Investigation of an HVDC Submarine Cable Fast Discharge Strategy Based on Electric and Thermal Field Analysis

• Published in: IEEE transactions on dielectrics and electrical insulation Vol. 31; no. 1; p. 1
• Main Authors: He, Jiahong, He, Kang, Dong, Bowen, Chen, Jie, Cao, Jingying
• Format: Journal Article
• Language: English
• Published: New York IEEE 01.02.2024; The Institute of Electrical and Electronics Engineers, Inc. (IEEE)
• Subjects: Direct current; Discharge; Discharges (electric); Electric arcs; Electric cables; Electric fields; fast discharge; field calculation; HVDC cable; HVDC transmission; Maximum power; optimization; Power cables; Resistors; Submarine cables; substation; Substations; Underwater cables; Voltage
• ISSN: 1070-9878; 1558-4135
• DOI: 10.1109/TDEI.2023.3310474

High-voltage direct current (HVDC) submarine cables should be discharged to efficiently reduce the cable voltage after the withstand voltage test in the substation.
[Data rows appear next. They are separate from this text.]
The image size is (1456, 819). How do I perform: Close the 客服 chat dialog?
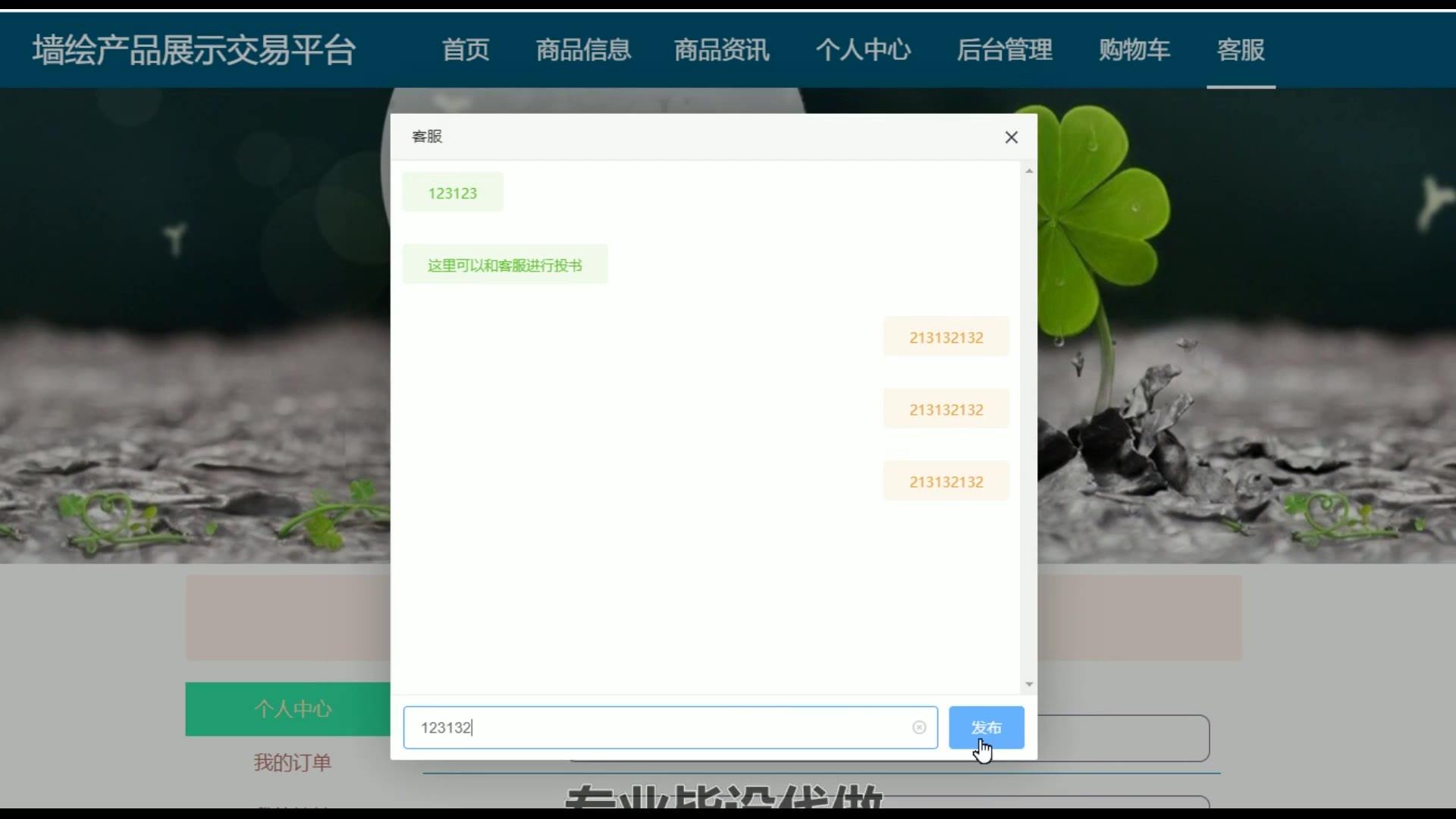coord(1011,137)
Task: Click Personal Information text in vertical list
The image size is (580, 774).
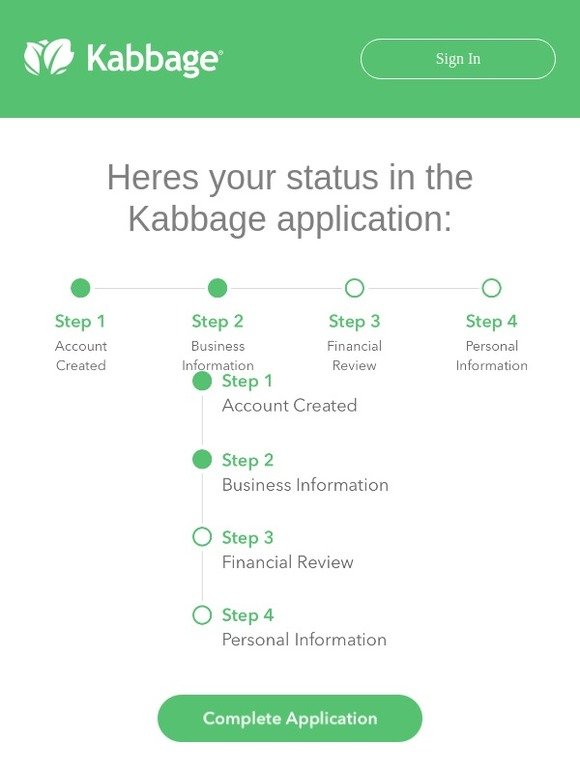Action: point(304,640)
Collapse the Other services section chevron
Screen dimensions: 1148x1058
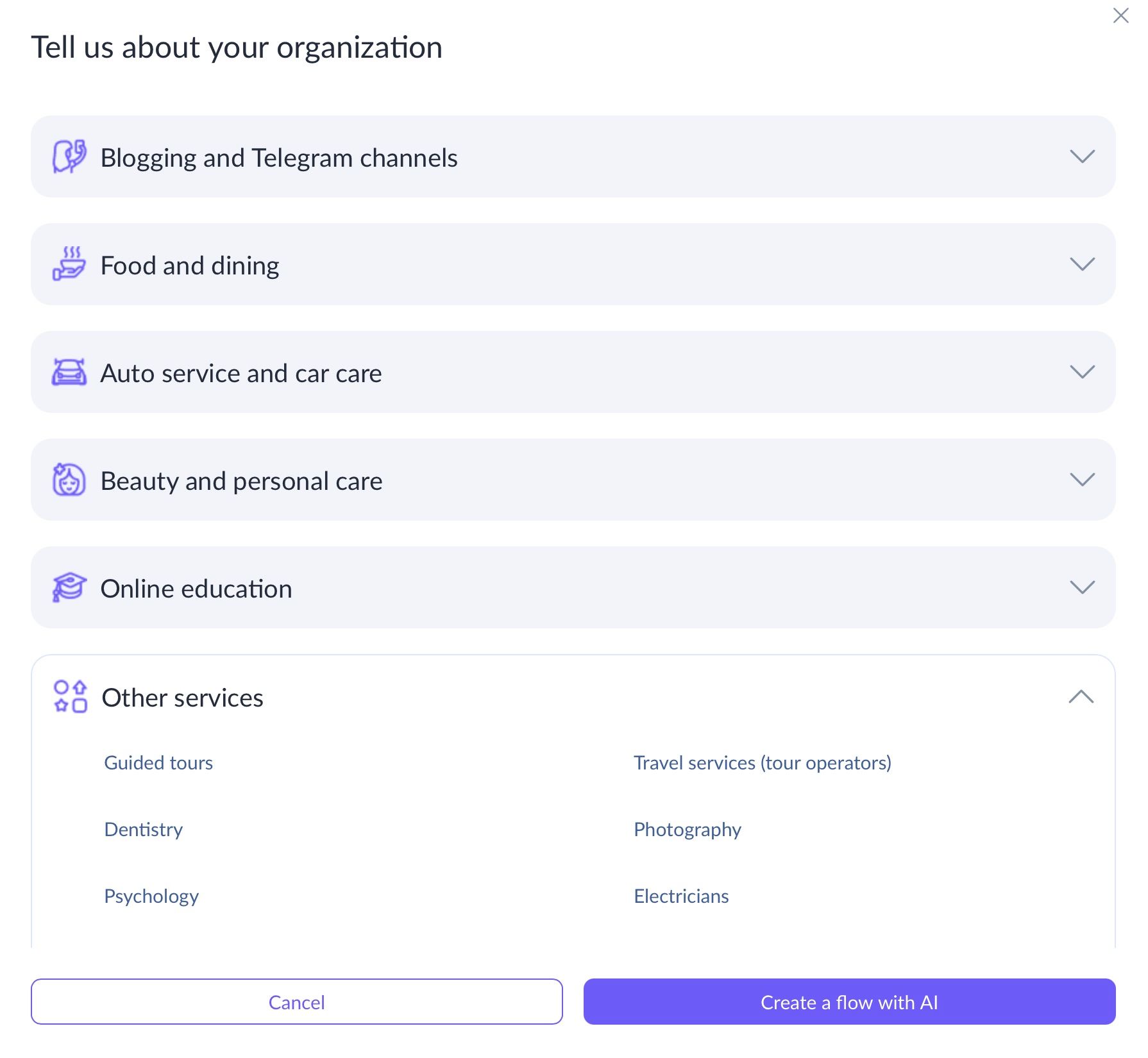point(1081,696)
This paper proposes a fast discharge optimization strategy to minimize the time duration from the test voltage to the ground voltage. The discharge process is under the constraints of the maximum power and thermal duration of the resistors and can be divided into two stages. The first stage is the process when the discharge device moves close to the cable terminal before the physical connection. The device structure is optimized to reduce the arc length around the cable terminal. The second stage optimizes the resistor bridging process after the connection to accelerate the discharge process. Compared to the traditional constant resistance discharge method, the proposed structure of the discharge resistors shortens the average arc length by 36.2%, and the discharge time is reduced from 31.5 min to 13.2 min. The optimized strategy reduces the potential threat of the arc to the equipment in the substation and the probability of cable damage due to overvoltage.